Cheryl Adds: Most people might tell you that it wasn’t the words you spoke last night in that interview that they recall, it was the emotions you displayed. There was arrogance and blame plain as day. It was the underlying tone saying, in other words “It’s not my fault; blame someone else.” And what great justification you have for feeling that way; after all, you pay all the money so it must be someone else’s fault. What’s missing is the acknowledgement that emotions are contagious as pointed out in Resonant Leadership by Annie McKee and Richard Boyatzis. This translates into an emotional viral infection of the team where every member of the Cowboys now has permission to say and worse, feel the same way. Any time a group is saying to themselves, “It’s someone else’s fault for this result”, in your case losing, then the culture created is one of blame and no trust.

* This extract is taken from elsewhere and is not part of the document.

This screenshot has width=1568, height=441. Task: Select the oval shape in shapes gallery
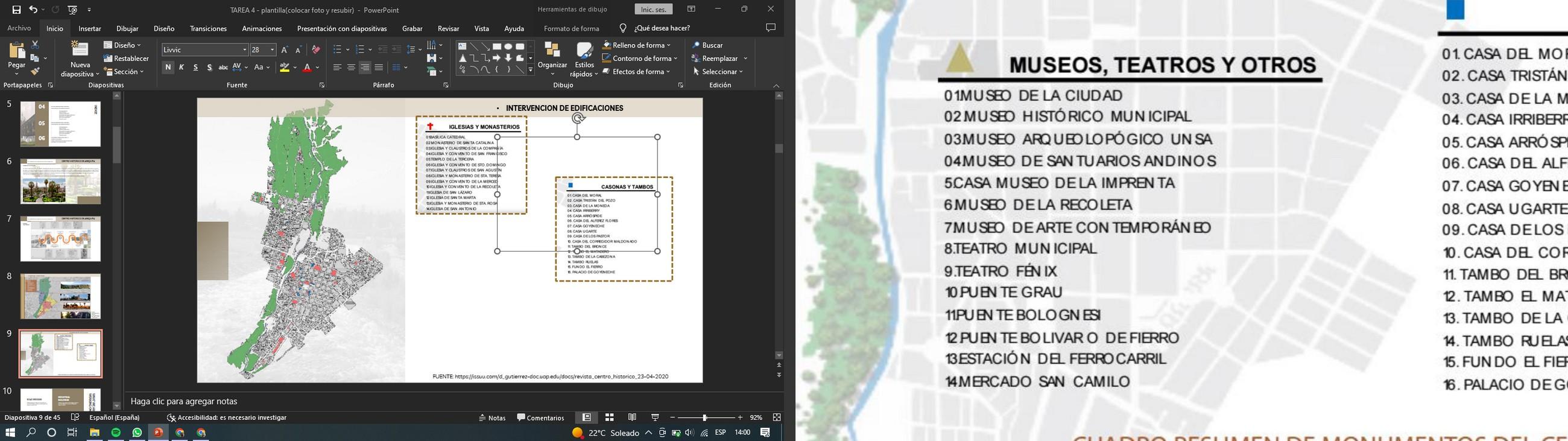508,46
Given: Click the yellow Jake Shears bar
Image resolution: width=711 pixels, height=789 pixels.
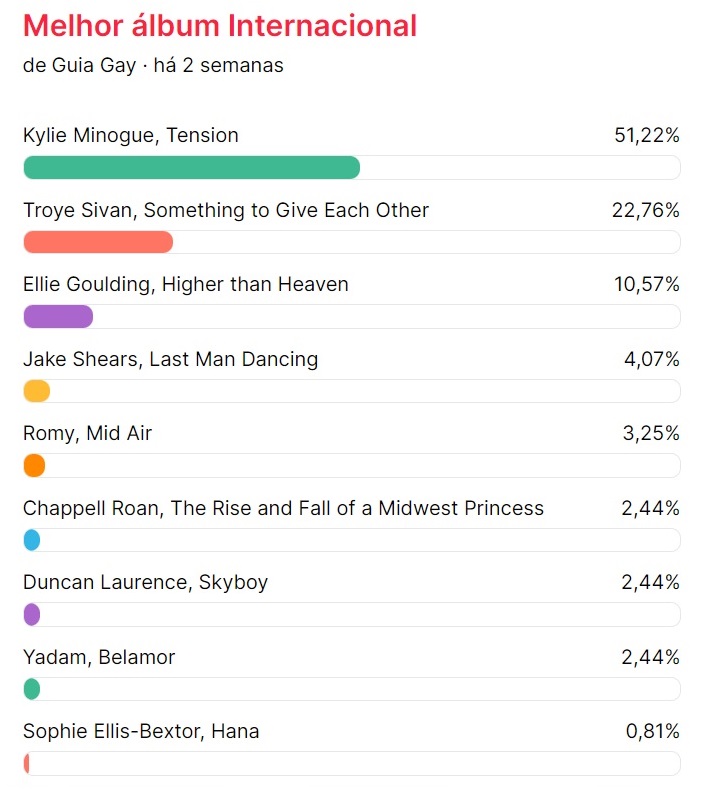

How can team members work together effectively with no trust? And who is working on taking responsibility and thus working on a solution to this problem if they are busy pointing fingers towards their team mates?  There will never be accountability if the leader is not accountable, visibly and emotionally. As McKee, Boyatzis, and Goleman point out in Primal Leadership, “The glue that holds people together in a team, and that commits people to an organization, is the emotions they feel.” Still think chemistry isn’t important in the locker room, Big J?